**Problem description:** Can you switch "Open" to "Expand" in every one of the rows below, keeping everything else the same? Leave the pictures out of your answer.

**Some rows:**
^^^^
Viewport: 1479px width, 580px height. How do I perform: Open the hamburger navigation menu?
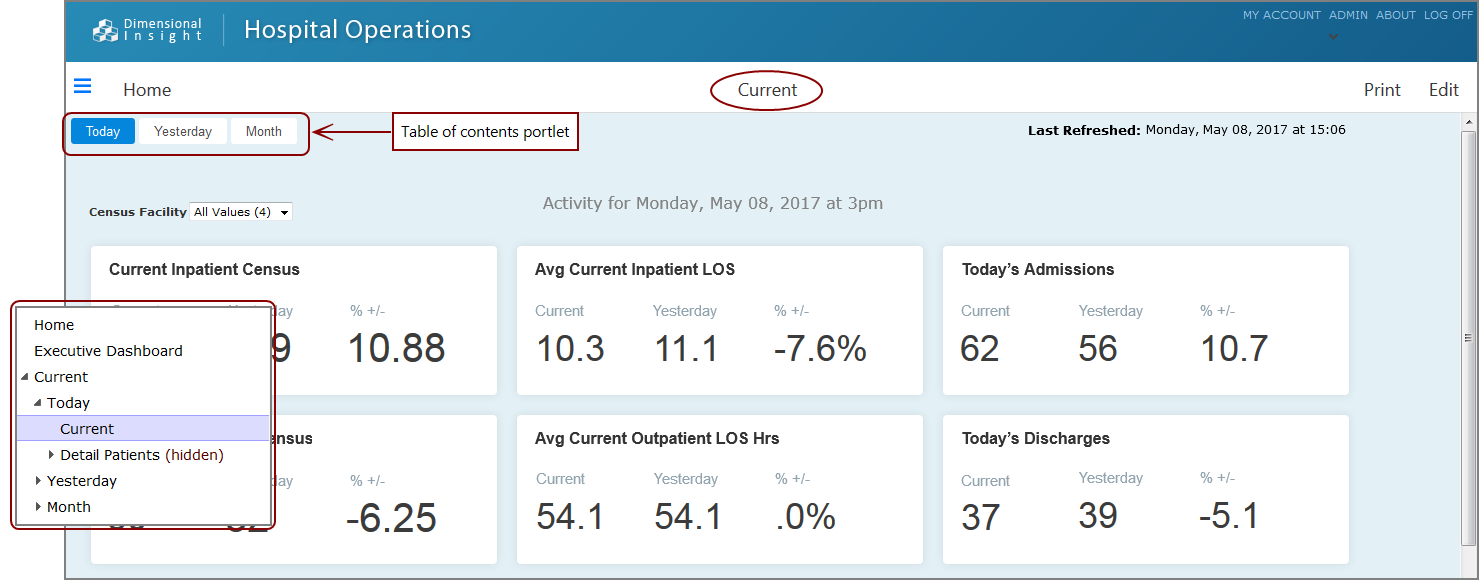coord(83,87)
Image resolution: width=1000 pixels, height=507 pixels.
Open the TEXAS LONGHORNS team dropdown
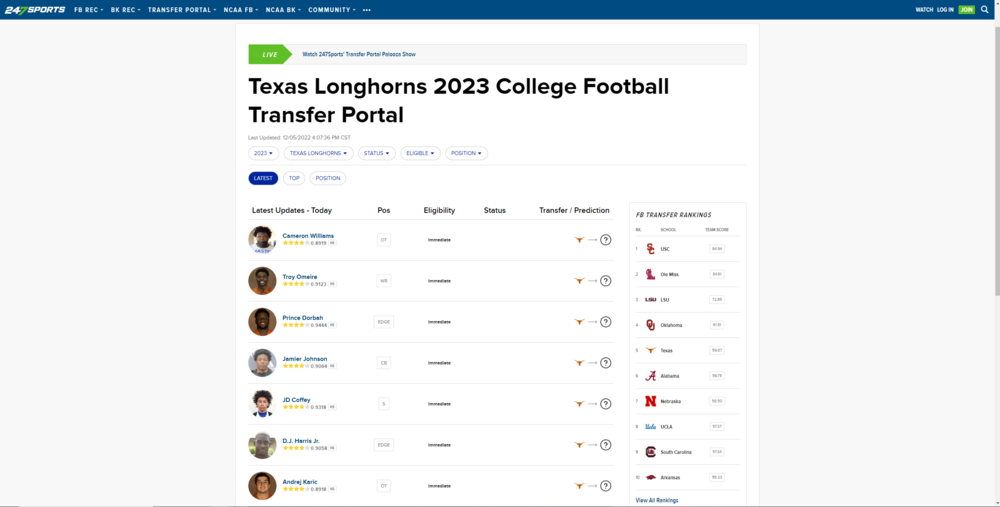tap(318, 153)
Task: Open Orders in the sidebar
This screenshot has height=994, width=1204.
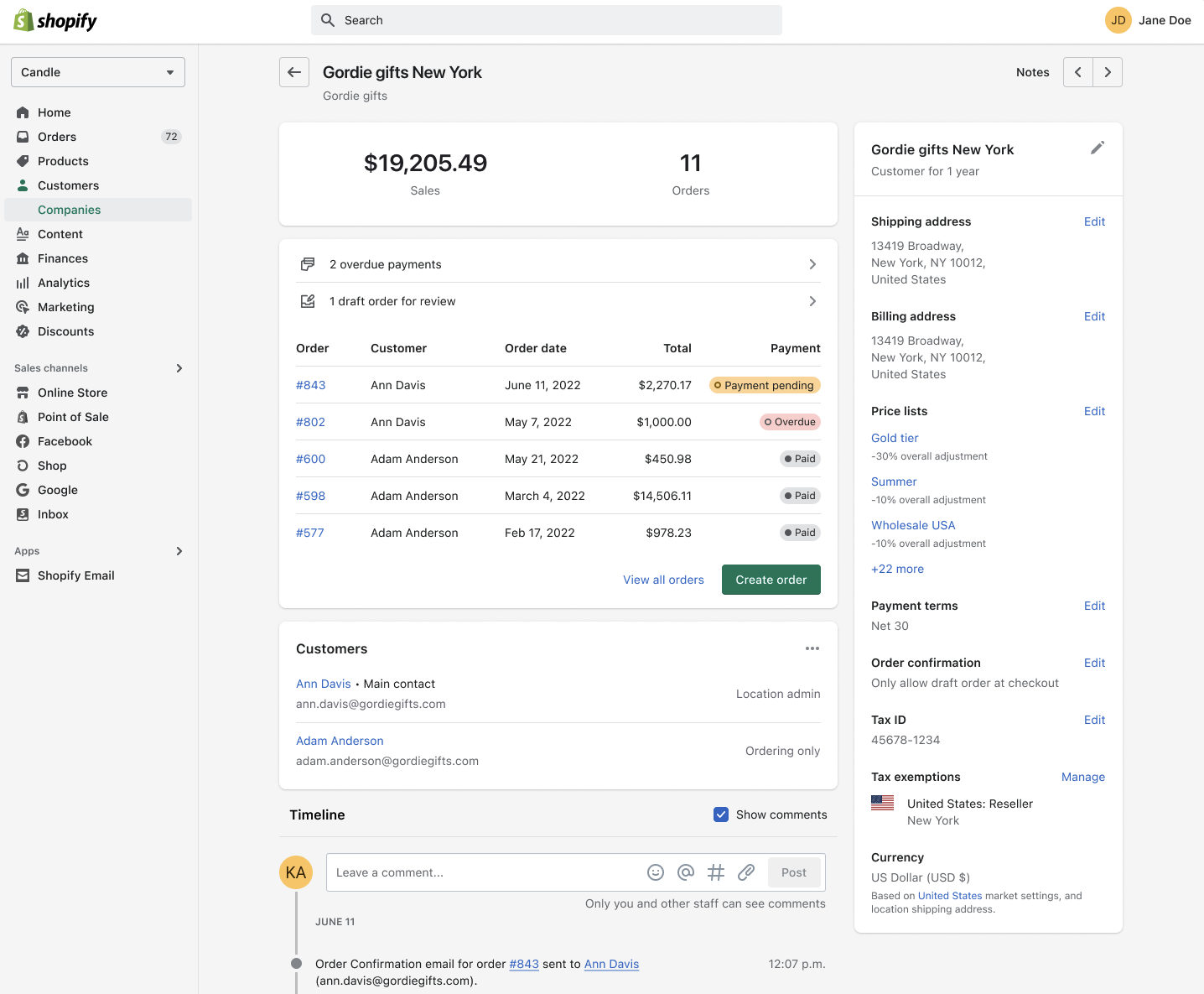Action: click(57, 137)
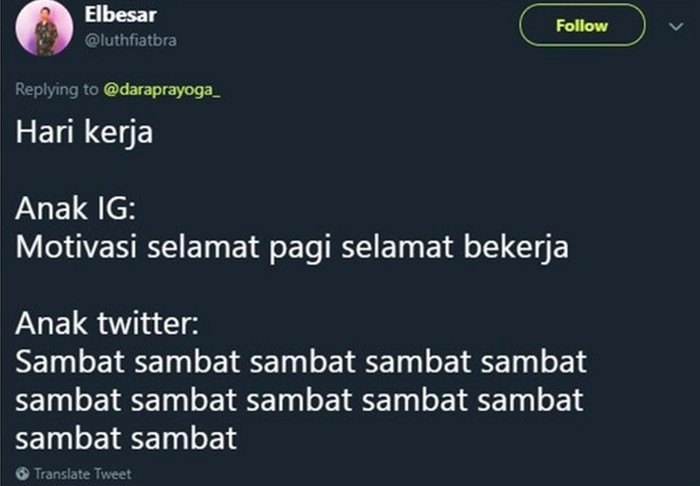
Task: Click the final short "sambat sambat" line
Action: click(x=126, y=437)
^^^^
**Exercise response:**
Viewport: 1479px width, 580px height. How do I perform: Expand the hamburger navigation menu?
coord(83,87)
Image resolution: width=1000 pixels, height=507 pixels.
Expand the TEXAS LONGHORNS team dropdown
tap(318, 153)
Task: Expand Orders in the sidebar
This screenshot has height=994, width=1204.
Action: click(57, 137)
Task: Click the final short "sambat sambat" line
Action: click(x=126, y=437)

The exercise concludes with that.